Imagine you are building a project management tool. You want to sell it to many companies. Each company should only see their own projects, their own users, their own data. That is multi-tenancy — one application, many customers, completely separated data.
When I first built a multi-tenant app, I made it more complicated than it needed to be. Let me save you that trouble.
The three ways to do it
There are three main approaches, and the right one depends on your situation.
Shared database, shared tables is the simplest. Every row in your database has a tenant_id column. When you query data, you always filter by the current tenant. This works well for most SaaS apps and is the easiest to build and maintain.
The danger here is forgetting to filter. If you accidentally show one customer's data to another, that is a serious problem. You can prevent this with Eloquent global scopes — they automatically add the tenant filter to every query.
Shared database, separate schemas gives each tenant their own set of tables inside the same database. PostgreSQL handles this well. It is more isolated than shared tables but does not cost as much as separate databases.
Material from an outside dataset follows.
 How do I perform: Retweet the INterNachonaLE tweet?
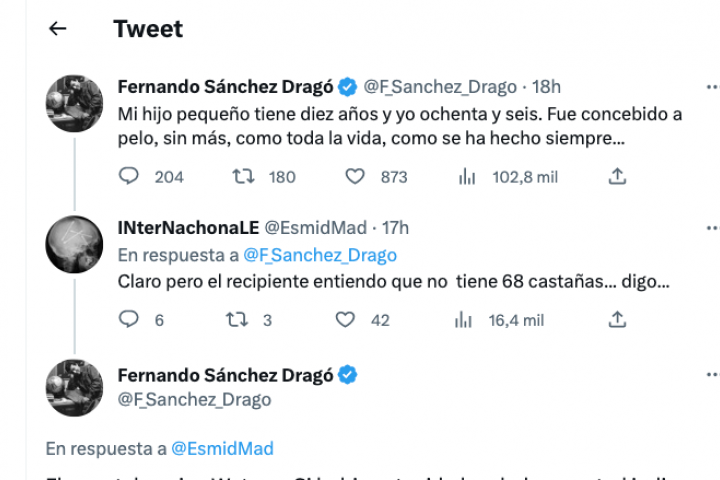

Separate database per tenant gives the strongest isolation. Each customer gets their own database. This is great for enterprise customers who need data sovereignty. The downside is higher infrastructure cost and more complex migrations.
How do you know which tenant is making the request?
The most common way is subdomains. acme.yourapp.com maps to the Acme tenant. globex.yourapp.com maps to Globex.
You resolve the tenant in middleware, early in the request lifecycle, and store it somewhere accessible — usually in a service container binding or a static property.
The package that does the heavy lifting
stancl/tenancy is the go-to package for Laravel multi-tenancy. It handles tenant resolution, database switching, and a lot of the boilerplate. I recommend starting with it rather than building everything from scratch.
The things that trip people up
Tenant isolation is easy to get wrong in subtle ways. Here are the mistakes I have seen:
Forgetting to scope file storage. If you store uploaded files, make sure each tenant's files are in a separate folder or bucket.
Background jobs losing tenant context. When a queued job runs, it needs to know which tenant it belongs to. Make sure you pass the tenant ID with the job and restore the context when it runs.
Caching across tenants. If you cache a query result, make sure the cache key includes the tenant ID. Otherwise tenant A might see tenant B's cached data.
Start simple
My advice: start with the shared database approach. It is simpler to build, simpler to maintain, and handles most use cases well. You can always migrate to separate databases later if a big enterprise customer requires it.
Do not over-engineer this upfront. Get your product working first, then add complexity only when you actually need it.